Downloaded 2.5.1 last night and still get "Tivo server error" "access denied" when I try to run Tivo Desktop.

I have searched for over an hour but cannot find a fix.


----------



## aaronwt (Jan 31, 2002)

I installed TiVo Desktop 2.5 last night on my Vista Ultimate machine and it works fine for me. 

Do you have User Access Control disabled in Vista? That might cause some problems if it isn't.
The first thing I did after the Vista install was to disable UAC since it seems to be a pain allowing access when something externally needs to access the PC or the PC needs to access something on the network. It was just too many hoops to jump through to work properly.


----------



## bfdhe (Jan 1, 2003)

I do have UAC turned off. I am also running as an administrator.


----------



## [email protected] (Oct 23, 2007)

Had the same problem last night. I did a force connect to Tivo and received some updates. After the update completed It all worked. Make sure that you check the "transfers allowed" on the tivo site in your account manager. It also states that it can take up to 24 hours to take effect. I had done this earlier in the day and I believe that the force connect to Tivo services brought the settings down because after the update a new option was added under system and messages screen that had a tag to display your media key. Wasn't their prior to the updates.


----------



## bfdhe (Jan 1, 2003)

The transfers are working fine between the 3 Tivos. 

I am discussing the TivoDesktop software. The software will not run on Vista and the server service ends with "access denied".


----------



## [email protected] (Oct 23, 2007)

So am I. After installing the desktop software. I could transfer pictures and music down to the series 3 but everytime I tried to get the now playlist from the desktop software I got the same message "access denied" My desktop is running on Vista also.


----------



## bfdhe (Jan 1, 2003)

My error occurs before the TivoDesktop software even runs. It occurs when the service is starting. 

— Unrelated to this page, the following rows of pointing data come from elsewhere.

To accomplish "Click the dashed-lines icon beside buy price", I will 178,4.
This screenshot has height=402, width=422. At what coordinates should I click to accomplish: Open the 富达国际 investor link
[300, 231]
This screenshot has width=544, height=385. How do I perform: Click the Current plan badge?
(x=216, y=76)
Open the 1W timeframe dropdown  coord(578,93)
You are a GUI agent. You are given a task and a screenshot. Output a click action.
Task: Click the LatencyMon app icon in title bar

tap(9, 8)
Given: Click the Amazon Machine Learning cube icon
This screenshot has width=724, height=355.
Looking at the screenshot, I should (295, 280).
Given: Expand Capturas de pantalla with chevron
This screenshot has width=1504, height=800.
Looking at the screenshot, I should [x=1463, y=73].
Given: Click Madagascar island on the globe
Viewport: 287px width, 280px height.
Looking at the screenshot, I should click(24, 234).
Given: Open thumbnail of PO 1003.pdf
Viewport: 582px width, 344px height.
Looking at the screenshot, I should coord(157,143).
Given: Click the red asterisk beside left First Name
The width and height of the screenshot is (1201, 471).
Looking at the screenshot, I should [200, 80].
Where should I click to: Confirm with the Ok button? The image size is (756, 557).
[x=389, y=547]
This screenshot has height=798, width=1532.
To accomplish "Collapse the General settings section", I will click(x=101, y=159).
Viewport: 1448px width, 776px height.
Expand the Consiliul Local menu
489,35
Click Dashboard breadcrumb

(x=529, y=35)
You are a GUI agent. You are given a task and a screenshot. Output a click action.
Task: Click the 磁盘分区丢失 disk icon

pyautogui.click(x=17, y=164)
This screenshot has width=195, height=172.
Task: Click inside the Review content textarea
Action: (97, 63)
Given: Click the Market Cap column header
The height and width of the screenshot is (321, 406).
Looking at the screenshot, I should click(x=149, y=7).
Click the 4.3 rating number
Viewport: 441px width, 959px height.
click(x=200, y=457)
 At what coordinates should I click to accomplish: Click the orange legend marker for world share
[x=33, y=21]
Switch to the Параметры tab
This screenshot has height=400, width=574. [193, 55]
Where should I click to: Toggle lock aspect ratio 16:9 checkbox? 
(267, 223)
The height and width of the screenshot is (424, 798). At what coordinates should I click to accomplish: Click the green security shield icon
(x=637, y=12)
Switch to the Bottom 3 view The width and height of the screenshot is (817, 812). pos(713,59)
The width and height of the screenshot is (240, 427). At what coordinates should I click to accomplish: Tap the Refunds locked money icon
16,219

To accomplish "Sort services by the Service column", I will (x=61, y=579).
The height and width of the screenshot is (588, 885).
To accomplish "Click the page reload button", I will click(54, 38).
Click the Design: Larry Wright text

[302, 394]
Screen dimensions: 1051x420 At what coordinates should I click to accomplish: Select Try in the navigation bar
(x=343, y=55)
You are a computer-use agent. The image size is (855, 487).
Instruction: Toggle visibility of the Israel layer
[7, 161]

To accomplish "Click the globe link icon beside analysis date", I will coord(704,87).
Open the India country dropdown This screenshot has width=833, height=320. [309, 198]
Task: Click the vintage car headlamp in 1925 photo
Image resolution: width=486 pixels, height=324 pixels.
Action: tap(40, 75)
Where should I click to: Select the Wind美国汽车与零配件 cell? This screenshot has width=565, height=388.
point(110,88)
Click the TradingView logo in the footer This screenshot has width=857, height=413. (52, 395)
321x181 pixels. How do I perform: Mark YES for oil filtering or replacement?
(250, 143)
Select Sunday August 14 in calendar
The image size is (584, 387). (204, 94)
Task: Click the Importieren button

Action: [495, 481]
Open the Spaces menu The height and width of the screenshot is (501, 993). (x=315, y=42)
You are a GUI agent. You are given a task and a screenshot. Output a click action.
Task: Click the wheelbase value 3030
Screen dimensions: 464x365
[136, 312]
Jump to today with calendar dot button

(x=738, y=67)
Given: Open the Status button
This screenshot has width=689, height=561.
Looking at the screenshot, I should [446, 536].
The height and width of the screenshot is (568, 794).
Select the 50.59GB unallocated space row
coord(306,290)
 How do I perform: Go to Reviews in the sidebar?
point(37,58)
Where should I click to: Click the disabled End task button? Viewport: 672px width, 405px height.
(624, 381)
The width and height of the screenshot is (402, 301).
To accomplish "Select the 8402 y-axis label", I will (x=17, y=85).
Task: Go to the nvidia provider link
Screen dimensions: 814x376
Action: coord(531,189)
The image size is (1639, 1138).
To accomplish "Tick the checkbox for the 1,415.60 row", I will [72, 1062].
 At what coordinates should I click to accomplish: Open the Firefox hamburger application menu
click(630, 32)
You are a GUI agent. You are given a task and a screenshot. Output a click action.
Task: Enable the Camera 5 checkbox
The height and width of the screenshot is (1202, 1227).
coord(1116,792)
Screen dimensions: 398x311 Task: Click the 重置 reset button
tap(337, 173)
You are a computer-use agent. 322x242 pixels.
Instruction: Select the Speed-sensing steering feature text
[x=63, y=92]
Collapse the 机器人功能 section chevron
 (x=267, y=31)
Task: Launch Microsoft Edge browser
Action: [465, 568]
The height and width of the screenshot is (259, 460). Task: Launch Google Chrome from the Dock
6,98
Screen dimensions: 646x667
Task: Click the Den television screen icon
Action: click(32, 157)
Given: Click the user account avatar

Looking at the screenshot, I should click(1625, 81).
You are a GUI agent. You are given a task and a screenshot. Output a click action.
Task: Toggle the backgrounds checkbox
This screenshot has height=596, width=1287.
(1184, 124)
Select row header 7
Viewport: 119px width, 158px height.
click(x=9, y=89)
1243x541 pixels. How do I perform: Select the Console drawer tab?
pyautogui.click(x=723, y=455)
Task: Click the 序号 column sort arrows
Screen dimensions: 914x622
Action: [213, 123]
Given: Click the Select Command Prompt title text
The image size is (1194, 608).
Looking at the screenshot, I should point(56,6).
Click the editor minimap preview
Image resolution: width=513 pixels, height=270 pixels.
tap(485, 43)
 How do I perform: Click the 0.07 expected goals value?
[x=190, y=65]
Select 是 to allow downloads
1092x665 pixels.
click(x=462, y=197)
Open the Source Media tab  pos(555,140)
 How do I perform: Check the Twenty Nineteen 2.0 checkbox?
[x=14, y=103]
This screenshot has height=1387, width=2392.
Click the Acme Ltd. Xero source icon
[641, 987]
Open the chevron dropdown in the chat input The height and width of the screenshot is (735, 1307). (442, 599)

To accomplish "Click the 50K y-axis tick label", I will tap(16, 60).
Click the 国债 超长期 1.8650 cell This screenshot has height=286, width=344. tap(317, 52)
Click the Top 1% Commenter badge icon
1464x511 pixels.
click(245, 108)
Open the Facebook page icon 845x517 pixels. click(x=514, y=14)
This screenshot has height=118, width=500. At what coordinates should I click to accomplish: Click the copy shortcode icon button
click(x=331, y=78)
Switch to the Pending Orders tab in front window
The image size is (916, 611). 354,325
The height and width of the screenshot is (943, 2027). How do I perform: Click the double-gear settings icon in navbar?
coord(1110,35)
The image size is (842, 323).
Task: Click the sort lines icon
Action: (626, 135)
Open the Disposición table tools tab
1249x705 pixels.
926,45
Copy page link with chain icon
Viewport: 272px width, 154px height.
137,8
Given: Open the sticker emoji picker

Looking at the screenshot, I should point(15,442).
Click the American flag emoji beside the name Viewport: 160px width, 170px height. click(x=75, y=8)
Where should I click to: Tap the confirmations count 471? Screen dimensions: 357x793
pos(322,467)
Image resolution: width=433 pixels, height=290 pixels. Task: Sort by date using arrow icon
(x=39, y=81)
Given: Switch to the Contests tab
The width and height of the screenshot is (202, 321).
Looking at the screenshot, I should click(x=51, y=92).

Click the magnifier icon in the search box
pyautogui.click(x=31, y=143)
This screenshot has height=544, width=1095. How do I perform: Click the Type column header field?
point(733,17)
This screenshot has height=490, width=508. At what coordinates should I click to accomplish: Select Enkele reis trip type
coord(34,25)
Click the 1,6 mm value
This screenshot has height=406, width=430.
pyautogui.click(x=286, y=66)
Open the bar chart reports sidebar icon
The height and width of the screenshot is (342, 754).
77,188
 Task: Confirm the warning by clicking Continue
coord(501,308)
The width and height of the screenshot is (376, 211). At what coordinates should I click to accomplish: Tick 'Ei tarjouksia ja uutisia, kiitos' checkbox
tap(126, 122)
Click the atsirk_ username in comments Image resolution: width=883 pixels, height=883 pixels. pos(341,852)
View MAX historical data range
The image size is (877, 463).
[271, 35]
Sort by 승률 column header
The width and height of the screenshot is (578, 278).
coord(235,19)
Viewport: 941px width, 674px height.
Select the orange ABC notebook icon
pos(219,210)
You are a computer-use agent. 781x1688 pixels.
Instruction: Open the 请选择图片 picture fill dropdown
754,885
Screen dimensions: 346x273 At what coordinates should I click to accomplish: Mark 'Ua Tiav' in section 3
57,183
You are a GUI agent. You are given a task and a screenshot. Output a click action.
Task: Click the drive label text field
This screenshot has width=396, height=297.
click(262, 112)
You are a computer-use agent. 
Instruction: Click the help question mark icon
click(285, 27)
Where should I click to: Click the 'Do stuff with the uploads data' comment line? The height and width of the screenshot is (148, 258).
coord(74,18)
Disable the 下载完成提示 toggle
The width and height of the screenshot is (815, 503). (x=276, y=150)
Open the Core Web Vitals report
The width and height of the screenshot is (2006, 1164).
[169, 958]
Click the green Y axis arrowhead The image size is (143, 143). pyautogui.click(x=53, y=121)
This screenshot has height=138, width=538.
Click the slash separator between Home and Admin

I don't think we have the same problem.


----------



## [email protected] (Oct 23, 2007)

I'm going to make a suggestion. Disconnect your PC from the network (wired and wireless) and try bringing up the Tivodesktop. The error message that you posted actual comes up when selecting "Pick recording to transfer" which actually is trying to conect to a Tivo box. If the media key is not set or is incorrect you will get the message ""Tivo server error" "access denied". If your disconnected from the network you will get the message "there are no Tivo DVR's avaliable" 

Try it and see if you get the same message "Tivo server error" "access denied" or different one.


----------



## bfdhe (Jan 1, 2003)

I went back to version 2.3a which works fine. 2.5 and 2.5.1 give me the error.

The media key is correct as TivoDesktop works fine at 2.3a. 

I will give your suggestion a try.


----------



## wkc (Oct 26, 2001)

I had 2.3a months ago and it was working fine. 

I just tried 2.5.1 on a new computer and it gave me "The Parameter is Incorrect". Uninstalled it and install 2.3a and it works fine.


----------



## ericgoldy (Dec 27, 2007)

Hello - 

Credit to Greg Burns on another thread for posting this, but although I am STILL sitting on hold with Tivo (been on hold for over 45 minutes now as they supposedly try and fix the problem), I found the info that I'm reposting below. 

I made this change in my registry and BANG - no more stupid error:

::::

HKEY_USERS\S-1-5-21-2025429265-492894223-1343024091-1004\Software\TiVo\Desktop\Modules\TivoNowPlaying\config\Loc alRootPath

The value here was E:\\My Tivo Recordings

Changed that to be E:\My Tivo Recordings and everything started right up w/o error. 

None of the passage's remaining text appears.